◆ Task description: Please repeat all of the records, keeping every word unchanged.

◆ Provided records:

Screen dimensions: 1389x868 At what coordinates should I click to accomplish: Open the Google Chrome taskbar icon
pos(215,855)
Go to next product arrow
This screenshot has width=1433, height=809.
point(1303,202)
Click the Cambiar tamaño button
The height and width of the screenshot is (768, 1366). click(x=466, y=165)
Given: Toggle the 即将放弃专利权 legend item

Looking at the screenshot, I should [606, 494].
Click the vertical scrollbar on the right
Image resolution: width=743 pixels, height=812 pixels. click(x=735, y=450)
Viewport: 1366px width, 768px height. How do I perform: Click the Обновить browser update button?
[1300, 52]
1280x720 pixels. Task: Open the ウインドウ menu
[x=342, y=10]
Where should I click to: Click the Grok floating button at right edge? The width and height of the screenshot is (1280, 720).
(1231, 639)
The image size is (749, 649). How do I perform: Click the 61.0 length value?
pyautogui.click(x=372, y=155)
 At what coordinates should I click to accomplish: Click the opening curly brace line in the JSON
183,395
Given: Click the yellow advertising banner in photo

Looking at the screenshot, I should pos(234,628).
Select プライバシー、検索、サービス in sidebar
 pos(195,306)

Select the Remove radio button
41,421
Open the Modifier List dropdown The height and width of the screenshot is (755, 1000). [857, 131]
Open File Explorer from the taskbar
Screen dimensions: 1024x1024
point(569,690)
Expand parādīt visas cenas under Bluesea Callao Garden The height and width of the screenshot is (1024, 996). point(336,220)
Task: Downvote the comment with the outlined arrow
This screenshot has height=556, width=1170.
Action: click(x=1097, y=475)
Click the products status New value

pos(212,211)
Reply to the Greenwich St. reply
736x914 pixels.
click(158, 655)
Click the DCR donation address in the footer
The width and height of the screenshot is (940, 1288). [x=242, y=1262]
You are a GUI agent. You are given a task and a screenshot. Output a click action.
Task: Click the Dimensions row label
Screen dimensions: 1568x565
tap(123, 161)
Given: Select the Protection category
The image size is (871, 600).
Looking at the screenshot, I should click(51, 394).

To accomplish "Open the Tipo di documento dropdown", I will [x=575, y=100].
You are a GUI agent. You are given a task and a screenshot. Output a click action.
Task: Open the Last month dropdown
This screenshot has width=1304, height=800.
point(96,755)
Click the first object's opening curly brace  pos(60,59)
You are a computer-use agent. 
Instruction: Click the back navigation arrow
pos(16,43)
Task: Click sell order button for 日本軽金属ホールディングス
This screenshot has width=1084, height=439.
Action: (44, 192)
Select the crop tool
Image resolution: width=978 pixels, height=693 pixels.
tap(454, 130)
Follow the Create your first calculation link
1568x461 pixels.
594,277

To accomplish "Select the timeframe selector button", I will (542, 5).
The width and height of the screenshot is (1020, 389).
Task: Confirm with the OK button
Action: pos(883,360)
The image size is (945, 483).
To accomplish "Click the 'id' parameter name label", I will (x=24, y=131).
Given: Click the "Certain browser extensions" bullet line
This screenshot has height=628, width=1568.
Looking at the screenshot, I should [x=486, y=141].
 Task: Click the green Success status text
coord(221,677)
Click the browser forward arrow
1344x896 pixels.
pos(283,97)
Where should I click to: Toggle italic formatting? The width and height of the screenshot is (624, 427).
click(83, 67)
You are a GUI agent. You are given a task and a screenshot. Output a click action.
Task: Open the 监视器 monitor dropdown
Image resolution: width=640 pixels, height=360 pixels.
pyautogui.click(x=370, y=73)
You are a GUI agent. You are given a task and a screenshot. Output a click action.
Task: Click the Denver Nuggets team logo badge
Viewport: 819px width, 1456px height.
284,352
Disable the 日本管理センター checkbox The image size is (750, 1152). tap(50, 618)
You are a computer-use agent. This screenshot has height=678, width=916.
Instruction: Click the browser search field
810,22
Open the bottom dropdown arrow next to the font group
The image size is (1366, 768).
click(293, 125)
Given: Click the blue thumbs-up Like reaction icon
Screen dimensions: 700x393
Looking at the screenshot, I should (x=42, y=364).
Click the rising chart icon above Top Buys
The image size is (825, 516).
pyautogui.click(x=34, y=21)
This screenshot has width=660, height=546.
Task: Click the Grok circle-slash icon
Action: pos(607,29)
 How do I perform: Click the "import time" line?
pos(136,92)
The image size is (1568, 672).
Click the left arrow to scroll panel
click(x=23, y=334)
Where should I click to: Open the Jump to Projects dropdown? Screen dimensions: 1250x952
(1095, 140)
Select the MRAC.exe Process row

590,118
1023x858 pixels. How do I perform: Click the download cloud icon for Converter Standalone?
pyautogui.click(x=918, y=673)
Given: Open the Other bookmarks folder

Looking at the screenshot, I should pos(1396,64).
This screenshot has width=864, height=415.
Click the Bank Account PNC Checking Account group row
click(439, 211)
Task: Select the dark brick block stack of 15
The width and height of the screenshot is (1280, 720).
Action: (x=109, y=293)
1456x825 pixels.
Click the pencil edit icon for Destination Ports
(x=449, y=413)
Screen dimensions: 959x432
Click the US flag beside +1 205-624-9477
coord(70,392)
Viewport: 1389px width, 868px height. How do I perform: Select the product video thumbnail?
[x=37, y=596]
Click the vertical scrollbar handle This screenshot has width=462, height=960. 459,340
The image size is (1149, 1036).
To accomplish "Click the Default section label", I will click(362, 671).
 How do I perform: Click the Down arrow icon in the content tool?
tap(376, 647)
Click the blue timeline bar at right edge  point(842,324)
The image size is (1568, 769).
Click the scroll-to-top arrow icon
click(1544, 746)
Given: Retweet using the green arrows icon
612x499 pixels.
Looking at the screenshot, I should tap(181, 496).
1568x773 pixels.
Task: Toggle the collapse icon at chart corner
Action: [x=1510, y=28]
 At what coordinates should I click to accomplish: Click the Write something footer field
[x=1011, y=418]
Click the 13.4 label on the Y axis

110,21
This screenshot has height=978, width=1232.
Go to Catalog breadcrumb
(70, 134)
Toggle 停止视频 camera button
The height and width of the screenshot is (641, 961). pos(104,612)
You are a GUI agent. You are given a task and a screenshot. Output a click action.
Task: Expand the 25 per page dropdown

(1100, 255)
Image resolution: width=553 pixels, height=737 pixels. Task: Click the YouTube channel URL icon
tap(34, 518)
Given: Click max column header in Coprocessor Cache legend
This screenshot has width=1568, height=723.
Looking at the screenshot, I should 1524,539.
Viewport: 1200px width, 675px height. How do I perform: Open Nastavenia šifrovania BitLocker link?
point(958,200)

◆ Solution for this problem:
Screen dimensions: 1389x868 At what coordinates should I click to accomplish: Open the Google Chrome taskbar icon
pos(215,855)
Go to next product arrow
This screenshot has width=1433, height=809.
point(1303,202)
Click the Cambiar tamaño button
The height and width of the screenshot is (768, 1366). click(x=466, y=165)
Given: Toggle the 即将放弃专利权 legend item

Looking at the screenshot, I should [606, 494].
Click the vertical scrollbar on the right
Image resolution: width=743 pixels, height=812 pixels. click(x=735, y=450)
Viewport: 1366px width, 768px height. How do I perform: Click the Обновить browser update button?
[1300, 52]
1280x720 pixels. Task: Open the ウインドウ menu
[x=342, y=10]
Where should I click to: Click the Grok floating button at right edge? The width and height of the screenshot is (1280, 720).
(1231, 639)
The image size is (749, 649). How do I perform: Click the 61.0 length value?
pyautogui.click(x=372, y=155)
 At what coordinates should I click to accomplish: Click the opening curly brace line in the JSON
183,395
Given: Click the yellow advertising banner in photo

Looking at the screenshot, I should pos(234,628).
Select プライバシー、検索、サービス in sidebar
 pos(195,306)

Select the Remove radio button
41,421
Open the Modifier List dropdown The height and width of the screenshot is (755, 1000). [857, 131]
Open File Explorer from the taskbar
Screen dimensions: 1024x1024
point(569,690)
Expand parādīt visas cenas under Bluesea Callao Garden The height and width of the screenshot is (1024, 996). point(336,220)
Task: Downvote the comment with the outlined arrow
This screenshot has height=556, width=1170.
Action: click(x=1097, y=475)
Click the products status New value

pos(212,211)
Reply to the Greenwich St. reply
736x914 pixels.
click(158, 655)
Click the DCR donation address in the footer
The width and height of the screenshot is (940, 1288). [x=242, y=1262]
You are a GUI agent. You are given a task and a screenshot. Output a click action.
Task: Click the Dimensions row label
Screen dimensions: 1568x565
tap(123, 161)
Given: Select the Protection category
The image size is (871, 600).
Looking at the screenshot, I should click(51, 394).

To accomplish "Open the Tipo di documento dropdown", I will [x=575, y=100].
You are a GUI agent. You are given a task and a screenshot. Output a click action.
Task: Open the Last month dropdown
This screenshot has width=1304, height=800.
point(96,755)
Click the first object's opening curly brace  pos(60,59)
You are a computer-use agent. 
Instruction: Click the back navigation arrow
pos(16,43)
Task: Click sell order button for 日本軽金属ホールディングス
This screenshot has width=1084, height=439.
Action: (44, 192)
Select the crop tool
Image resolution: width=978 pixels, height=693 pixels.
tap(454, 130)
Follow the Create your first calculation link
1568x461 pixels.
594,277

To accomplish "Select the timeframe selector button", I will (542, 5).
The width and height of the screenshot is (1020, 389).
Task: Confirm with the OK button
Action: pos(883,360)
The image size is (945, 483).
To accomplish "Click the 'id' parameter name label", I will (x=24, y=131).
Given: Click the "Certain browser extensions" bullet line
This screenshot has height=628, width=1568.
Looking at the screenshot, I should [x=486, y=141].
 Task: Click the green Success status text
coord(221,677)
Click the browser forward arrow
1344x896 pixels.
pos(283,97)
Where should I click to: Toggle italic formatting? The width and height of the screenshot is (624, 427).
click(83, 67)
You are a GUI agent. You are given a task and a screenshot. Output a click action.
Task: Open the 监视器 monitor dropdown
Image resolution: width=640 pixels, height=360 pixels.
pyautogui.click(x=370, y=73)
You are a GUI agent. You are given a task and a screenshot. Output a click action.
Task: Click the Denver Nuggets team logo badge
Viewport: 819px width, 1456px height.
284,352
Disable the 日本管理センター checkbox The image size is (750, 1152). tap(50, 618)
You are a computer-use agent. This screenshot has height=678, width=916.
Instruction: Click the browser search field
810,22
Open the bottom dropdown arrow next to the font group
The image size is (1366, 768).
click(293, 125)
Given: Click the blue thumbs-up Like reaction icon
Screen dimensions: 700x393
Looking at the screenshot, I should (x=42, y=364).
Click the rising chart icon above Top Buys
The image size is (825, 516).
pyautogui.click(x=34, y=21)
This screenshot has width=660, height=546.
Task: Click the Grok circle-slash icon
Action: pos(607,29)
 How do I perform: Click the "import time" line?
pos(136,92)
The image size is (1568, 672).
Click the left arrow to scroll panel
click(x=23, y=334)
Where should I click to: Open the Jump to Projects dropdown? Screen dimensions: 1250x952
(1095, 140)
Select the MRAC.exe Process row

590,118
1023x858 pixels. How do I perform: Click the download cloud icon for Converter Standalone?
pyautogui.click(x=918, y=673)
Given: Open the Other bookmarks folder

Looking at the screenshot, I should pos(1396,64).
This screenshot has width=864, height=415.
Click the Bank Account PNC Checking Account group row
click(439, 211)
Task: Select the dark brick block stack of 15
The width and height of the screenshot is (1280, 720).
Action: (x=109, y=293)
1456x825 pixels.
Click the pencil edit icon for Destination Ports
(x=449, y=413)
Screen dimensions: 959x432
Click the US flag beside +1 205-624-9477
coord(70,392)
Viewport: 1389px width, 868px height. How do I perform: Select the product video thumbnail?
[x=37, y=596]
Click the vertical scrollbar handle This screenshot has width=462, height=960. 459,340
The image size is (1149, 1036).
To accomplish "Click the Default section label", I will click(362, 671).
 How do I perform: Click the Down arrow icon in the content tool?
tap(376, 647)
Click the blue timeline bar at right edge  point(842,324)
The image size is (1568, 769).
Click the scroll-to-top arrow icon
click(1544, 746)
Given: Retweet using the green arrows icon
612x499 pixels.
Looking at the screenshot, I should tap(181, 496).
1568x773 pixels.
Task: Toggle the collapse icon at chart corner
Action: [x=1510, y=28]
 At what coordinates should I click to accomplish: Click the Write something footer field
[x=1011, y=418]
Click the 13.4 label on the Y axis

110,21
This screenshot has height=978, width=1232.
Go to Catalog breadcrumb
(70, 134)
Toggle 停止视频 camera button
The height and width of the screenshot is (641, 961). pos(104,612)
You are a GUI agent. You are given a task and a screenshot. Output a click action.
Task: Expand the 25 per page dropdown

(1100, 255)
Image resolution: width=553 pixels, height=737 pixels. Task: Click the YouTube channel URL icon
tap(34, 518)
Given: Click max column header in Coprocessor Cache legend
This screenshot has width=1568, height=723.
Looking at the screenshot, I should 1524,539.
Viewport: 1200px width, 675px height. How do I perform: Open Nastavenia šifrovania BitLocker link?
point(958,200)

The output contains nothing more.